Sunday, November 11, 2007

A health care lesson

Recently, Bones asked what makes me pig-biting mad?

I have a wonderful nurse practitioner who has been my primary care physician for a few years now.

Correction: I had a wonderful nurse practitioner. Last week, she left private practice in order to work in public health. She's thrilled to be going back to her original focus - research & education - but here's the part that surprised even me (I'd considered myself well-informed about many of the health care issues in this country): working in public health instead of private practice, she will be making more money, getting better benefits, and working better hours.

"Really?" I said, astutely.

She went on to tell me how she was lucky to get the bare-bones benefits she had at the practice she was leaving. Many private practices, she said, don't offer benefits at all.

That five- or ten-dollar co-pay you make for your office visit? The practice depends on that to make payroll.

It's our beloved insurance companies who are making the money. Not the people who make us well when we're sick.

One thing I loved about seeing her was that she always seemed to have an appointment open when I was sick, and she always spent a generous amount of time with me. She listened to me, and she took the time to communicate clearly.

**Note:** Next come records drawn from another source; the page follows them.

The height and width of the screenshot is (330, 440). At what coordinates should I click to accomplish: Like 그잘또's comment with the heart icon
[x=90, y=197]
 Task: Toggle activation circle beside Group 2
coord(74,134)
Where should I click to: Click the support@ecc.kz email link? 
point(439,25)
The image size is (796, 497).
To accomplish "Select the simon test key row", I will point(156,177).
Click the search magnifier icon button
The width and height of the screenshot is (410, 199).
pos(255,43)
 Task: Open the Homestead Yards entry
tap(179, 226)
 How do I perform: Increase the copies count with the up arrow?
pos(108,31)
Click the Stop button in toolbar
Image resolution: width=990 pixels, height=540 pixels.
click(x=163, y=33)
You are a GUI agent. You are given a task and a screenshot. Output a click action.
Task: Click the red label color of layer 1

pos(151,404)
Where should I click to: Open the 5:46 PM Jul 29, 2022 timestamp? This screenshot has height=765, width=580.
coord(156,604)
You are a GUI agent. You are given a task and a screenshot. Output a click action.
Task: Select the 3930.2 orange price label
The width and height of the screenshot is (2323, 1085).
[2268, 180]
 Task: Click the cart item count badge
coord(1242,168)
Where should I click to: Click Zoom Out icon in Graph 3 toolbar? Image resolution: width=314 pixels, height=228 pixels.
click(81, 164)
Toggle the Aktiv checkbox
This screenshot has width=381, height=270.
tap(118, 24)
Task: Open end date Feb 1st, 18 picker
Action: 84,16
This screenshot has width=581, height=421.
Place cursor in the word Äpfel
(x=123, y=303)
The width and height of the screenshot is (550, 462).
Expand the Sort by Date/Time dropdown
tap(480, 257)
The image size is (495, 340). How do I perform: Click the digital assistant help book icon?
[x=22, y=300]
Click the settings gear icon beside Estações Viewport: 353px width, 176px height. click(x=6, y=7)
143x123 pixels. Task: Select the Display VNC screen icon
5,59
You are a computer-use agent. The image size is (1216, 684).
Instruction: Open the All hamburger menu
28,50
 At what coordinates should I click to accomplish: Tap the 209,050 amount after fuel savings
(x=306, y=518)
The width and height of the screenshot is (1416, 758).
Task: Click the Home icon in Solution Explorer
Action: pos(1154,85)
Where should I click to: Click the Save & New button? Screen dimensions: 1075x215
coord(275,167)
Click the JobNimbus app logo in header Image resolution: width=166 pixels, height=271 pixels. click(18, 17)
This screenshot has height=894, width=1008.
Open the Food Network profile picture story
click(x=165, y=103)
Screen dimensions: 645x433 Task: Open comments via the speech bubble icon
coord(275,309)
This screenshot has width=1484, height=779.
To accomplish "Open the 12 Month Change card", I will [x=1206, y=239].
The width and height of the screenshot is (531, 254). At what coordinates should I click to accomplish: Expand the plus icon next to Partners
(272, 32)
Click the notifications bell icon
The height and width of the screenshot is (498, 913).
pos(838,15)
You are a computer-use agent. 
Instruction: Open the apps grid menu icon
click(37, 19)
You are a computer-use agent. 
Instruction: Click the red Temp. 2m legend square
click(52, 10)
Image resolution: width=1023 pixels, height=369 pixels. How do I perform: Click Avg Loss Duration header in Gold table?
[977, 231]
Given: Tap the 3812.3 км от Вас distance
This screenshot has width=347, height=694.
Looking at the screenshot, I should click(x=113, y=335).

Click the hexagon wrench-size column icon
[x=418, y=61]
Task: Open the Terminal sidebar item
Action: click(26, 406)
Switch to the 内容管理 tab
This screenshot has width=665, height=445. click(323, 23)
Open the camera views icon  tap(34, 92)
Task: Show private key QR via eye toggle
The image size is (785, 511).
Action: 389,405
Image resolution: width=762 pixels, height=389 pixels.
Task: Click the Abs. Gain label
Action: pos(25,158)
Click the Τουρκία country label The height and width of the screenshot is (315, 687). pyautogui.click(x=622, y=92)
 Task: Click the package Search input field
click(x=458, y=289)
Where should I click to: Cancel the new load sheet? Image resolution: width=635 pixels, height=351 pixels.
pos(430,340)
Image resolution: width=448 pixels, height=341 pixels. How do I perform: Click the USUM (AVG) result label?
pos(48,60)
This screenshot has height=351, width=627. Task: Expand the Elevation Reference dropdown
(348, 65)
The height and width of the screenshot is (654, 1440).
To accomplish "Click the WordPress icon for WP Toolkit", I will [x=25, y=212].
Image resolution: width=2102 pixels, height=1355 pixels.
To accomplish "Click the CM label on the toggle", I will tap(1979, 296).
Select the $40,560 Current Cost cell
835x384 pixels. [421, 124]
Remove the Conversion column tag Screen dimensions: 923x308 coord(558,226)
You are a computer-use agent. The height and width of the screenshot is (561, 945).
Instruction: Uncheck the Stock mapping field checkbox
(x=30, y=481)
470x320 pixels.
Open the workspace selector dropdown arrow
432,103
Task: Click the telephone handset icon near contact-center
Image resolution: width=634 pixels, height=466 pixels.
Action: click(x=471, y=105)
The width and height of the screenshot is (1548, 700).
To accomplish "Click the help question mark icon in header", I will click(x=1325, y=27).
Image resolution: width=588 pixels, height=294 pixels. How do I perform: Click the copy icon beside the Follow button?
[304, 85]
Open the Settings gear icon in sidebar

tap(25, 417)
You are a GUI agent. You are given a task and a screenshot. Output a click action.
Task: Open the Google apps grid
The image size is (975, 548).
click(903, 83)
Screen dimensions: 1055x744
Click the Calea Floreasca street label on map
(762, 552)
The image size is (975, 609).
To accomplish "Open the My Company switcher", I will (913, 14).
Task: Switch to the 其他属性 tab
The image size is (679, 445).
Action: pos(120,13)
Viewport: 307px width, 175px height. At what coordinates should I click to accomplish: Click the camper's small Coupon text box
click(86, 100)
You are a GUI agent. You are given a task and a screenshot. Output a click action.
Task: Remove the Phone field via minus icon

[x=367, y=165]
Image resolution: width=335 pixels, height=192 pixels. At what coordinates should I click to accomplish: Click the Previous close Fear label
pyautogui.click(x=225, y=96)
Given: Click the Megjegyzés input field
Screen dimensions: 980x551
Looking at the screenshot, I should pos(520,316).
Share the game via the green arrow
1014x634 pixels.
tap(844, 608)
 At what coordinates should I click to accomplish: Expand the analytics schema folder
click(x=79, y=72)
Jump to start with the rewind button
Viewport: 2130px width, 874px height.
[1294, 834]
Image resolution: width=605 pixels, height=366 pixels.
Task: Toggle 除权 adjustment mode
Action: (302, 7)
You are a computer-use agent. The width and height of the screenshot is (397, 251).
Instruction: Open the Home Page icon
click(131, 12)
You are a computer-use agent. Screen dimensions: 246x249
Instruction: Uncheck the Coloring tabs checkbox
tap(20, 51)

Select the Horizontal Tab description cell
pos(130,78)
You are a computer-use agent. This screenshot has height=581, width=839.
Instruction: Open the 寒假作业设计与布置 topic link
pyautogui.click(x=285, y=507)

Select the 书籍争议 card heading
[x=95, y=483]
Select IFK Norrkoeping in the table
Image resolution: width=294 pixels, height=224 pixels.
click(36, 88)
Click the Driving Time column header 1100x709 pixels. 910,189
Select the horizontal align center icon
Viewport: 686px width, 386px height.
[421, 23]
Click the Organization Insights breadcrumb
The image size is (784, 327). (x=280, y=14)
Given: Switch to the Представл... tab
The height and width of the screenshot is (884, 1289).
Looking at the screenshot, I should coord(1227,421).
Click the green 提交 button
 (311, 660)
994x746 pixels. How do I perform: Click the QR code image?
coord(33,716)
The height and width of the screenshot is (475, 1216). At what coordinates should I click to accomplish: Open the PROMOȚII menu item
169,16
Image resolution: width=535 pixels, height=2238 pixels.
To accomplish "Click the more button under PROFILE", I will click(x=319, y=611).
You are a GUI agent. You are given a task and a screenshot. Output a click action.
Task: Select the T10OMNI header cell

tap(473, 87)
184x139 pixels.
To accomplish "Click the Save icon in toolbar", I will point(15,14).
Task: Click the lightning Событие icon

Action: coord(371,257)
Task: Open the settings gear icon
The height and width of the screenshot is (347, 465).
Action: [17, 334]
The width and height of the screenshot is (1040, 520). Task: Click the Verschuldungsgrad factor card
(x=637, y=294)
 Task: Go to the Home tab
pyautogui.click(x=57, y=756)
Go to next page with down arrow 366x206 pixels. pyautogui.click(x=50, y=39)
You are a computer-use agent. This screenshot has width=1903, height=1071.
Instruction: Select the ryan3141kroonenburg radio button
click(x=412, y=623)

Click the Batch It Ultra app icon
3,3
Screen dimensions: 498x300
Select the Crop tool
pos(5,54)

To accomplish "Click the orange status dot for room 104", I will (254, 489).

Apparently, she routinely got in trouble with the insurance company for vile, subversive behavior like this. In order to keep appointments available for people who were sick, she inevitably would have time slots that weren't filled. And this was a cardinal sin. The insurance company comes down hard on any practitioner who doesn't have every single time slot filled.

Good luck, then, getting an appointment when you're sick.

My wonderful nurse practitioner isn't an exception, either. More and more, brilliant and talented practitioners are leaving private practice in order to get out from under the thumb of insurance companies. They're leaving private practice, too, according to the dictates of the "free market": because they can make more money and get better benefits in public health than they can in private practice.

Allow me to repeat this: practitioners are leaving the private sector to work for the government so that they can earn more and have less interference from above.

Pig-spitting mad? That doesn't even begin to cover it.

3 comments:

Bones said...

I was already pissed and now I'm even more pig-biting mad!

My lovely Oakland-based doctor decided a few years ago to just stop taking insurance. She got a lot happier, and it was fine with me to pay out-of-pocket, even though I had insurance. Is that not just fucked up? Yes, it is! And we all know it!

But I didn't know about the abyssmal benefits of private practice. I hope the insurance companies see their handbasket coming.

Anonymous said...

Darlin-
I have no health insurance for that reason. I pay out of pocket for that reason. I regularly see a Chinese medicine-based doctor (non western doc) for *preventative* care.

I send myself and others to physical therapists that mostly see clients who pay *out of pocket*. When something's not right with my body mechanics & I can't fix it myself as an exercise therapist, then I see a chiropractor or other people that focus on body mechanics.

Having family in the medical industry, if I TRULY need an MRI or an xray, they slip me in....

In your case, it's different. You have a slew of inexplicable mysteries abundant in your body. If you lived down here, I could refer you to TWO separate medical offices of women that are alternative AND regular md's. Their client intake form is 1-page insurance and TWENTY-FIVE PAGES of your health history. They look at the whole picture.

They're out there. They are not co-pay affordable. It sucks, but it's at least out there.

Hang in there.
xo, S

Chemical Billy said...

Bones, I'm ready to buy them all first-class handbasket seats.

And S, ma belle, I'm not worried about me, but thank you for the good words. I have good insurance, and SF is rife with marvelous health care professionals. But it ain't right, is all. It just ain't right.